Just have the ship fart out a cloud of particles on that side

Tell me more

It becomes much easier if you have materials held together with strong nuclear force. Look up Bolonkin AB matter, it's total baloney you can't hold neutrons together that way, but it shows what materials held together with strong nuclear force could do.

Shit like making a ship that wouldn't give a fuck about a nuclear bomb detonated directly on its hull.

the only point of a energy sheild would be for deflecting asteriods as realistically by the time we are interplanetary corperations would be the only strong entities and fighting is just costly

>And getting off Earth is still expensive because you don't want to use a fusion drive in atmosphere.
Thats nonsense, its not like the exhaust is radioactive
But I guess all sci-fi writers need their cliches

Neutron radiation from fusion is extremely dangerous but it doesn't go all that far so who fucking cares.

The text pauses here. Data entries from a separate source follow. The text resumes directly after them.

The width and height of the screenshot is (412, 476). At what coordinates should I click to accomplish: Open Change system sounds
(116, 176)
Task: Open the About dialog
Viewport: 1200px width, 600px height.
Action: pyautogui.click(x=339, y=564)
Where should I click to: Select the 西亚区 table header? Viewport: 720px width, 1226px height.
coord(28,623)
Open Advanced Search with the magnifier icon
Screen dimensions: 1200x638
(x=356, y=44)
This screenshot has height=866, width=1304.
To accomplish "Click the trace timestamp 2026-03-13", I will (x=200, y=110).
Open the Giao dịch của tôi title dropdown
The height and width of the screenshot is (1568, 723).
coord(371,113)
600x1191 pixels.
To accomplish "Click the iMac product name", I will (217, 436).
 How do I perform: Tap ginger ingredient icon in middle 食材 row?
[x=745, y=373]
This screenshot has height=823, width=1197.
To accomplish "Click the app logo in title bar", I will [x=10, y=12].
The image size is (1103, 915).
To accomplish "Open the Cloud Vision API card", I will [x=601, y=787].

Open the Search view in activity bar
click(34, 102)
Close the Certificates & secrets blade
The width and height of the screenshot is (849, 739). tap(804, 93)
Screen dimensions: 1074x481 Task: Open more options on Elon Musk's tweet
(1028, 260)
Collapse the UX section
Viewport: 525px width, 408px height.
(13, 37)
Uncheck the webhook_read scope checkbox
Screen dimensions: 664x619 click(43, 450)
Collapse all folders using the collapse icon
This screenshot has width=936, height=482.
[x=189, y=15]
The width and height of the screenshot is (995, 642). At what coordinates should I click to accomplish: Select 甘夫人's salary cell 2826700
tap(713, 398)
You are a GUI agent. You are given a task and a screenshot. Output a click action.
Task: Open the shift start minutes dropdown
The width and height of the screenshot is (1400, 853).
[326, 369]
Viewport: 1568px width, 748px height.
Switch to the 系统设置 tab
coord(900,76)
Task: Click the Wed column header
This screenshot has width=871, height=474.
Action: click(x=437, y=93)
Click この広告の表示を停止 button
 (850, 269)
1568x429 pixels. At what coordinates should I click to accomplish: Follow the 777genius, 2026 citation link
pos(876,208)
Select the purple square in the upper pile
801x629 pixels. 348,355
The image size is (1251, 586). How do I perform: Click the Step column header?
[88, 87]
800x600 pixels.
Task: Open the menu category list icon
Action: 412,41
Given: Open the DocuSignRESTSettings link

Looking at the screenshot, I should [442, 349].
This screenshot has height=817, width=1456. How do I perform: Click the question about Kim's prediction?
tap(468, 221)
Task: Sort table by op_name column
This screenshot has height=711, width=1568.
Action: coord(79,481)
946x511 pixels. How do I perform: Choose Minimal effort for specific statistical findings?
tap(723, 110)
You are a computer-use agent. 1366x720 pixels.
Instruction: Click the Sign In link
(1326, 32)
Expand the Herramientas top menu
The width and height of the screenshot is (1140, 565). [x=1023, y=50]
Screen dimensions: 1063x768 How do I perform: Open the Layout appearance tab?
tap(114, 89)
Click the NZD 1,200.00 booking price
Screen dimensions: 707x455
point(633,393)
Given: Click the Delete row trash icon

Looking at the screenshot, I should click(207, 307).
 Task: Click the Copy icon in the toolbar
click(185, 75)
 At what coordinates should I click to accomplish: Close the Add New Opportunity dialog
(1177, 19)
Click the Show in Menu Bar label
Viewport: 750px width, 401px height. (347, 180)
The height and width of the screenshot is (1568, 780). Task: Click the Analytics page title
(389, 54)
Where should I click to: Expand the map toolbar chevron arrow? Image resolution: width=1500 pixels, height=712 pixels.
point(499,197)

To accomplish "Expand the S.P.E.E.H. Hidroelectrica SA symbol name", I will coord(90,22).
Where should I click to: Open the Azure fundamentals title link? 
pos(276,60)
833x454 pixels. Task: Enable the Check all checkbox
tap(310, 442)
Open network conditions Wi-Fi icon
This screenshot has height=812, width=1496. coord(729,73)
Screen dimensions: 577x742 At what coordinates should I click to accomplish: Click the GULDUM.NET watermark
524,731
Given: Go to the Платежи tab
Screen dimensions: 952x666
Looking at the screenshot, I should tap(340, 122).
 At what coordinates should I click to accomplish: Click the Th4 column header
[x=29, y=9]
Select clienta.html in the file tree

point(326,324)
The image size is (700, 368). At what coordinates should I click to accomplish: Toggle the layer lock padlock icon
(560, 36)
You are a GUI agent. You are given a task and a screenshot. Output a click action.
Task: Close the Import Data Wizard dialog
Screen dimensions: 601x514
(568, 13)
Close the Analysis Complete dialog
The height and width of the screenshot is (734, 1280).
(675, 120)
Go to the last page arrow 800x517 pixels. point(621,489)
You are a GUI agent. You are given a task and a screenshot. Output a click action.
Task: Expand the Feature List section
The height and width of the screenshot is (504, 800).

Most would be contained within the ship/engine though, doubtful it would create a meaningful amount of radioactive air/water

mirror or gas
lasers are weak as fuck

Energy shields already are experimented with, and they are based on plasma

I suppose most of what could tell you about phi is in this book:

>The General Relevance of the Modified Cosmological Model
MIRROR 1: vixra.org/abs/1712.0598
MIRROR 2: 2occatl.net/1712.0598v2.pdf
MIRROR 3: drive.google.com/file/d/1sXrFZhMo9OjoauL0SgAvpSxD_8qaAYi0/view?usp=sharing

You could also use a closed cycle fission drive instead, at the cost of worse propellant efficiency (but better compared to modern chemical rockets)

Since neither of you has read the book under discussion, neither of you is qualified to express an opinion.

A fusion rocket with an exhaust of 5 or 10 percent of cee would release a staggering amount of energy to lift a ship massing hundreds of tons.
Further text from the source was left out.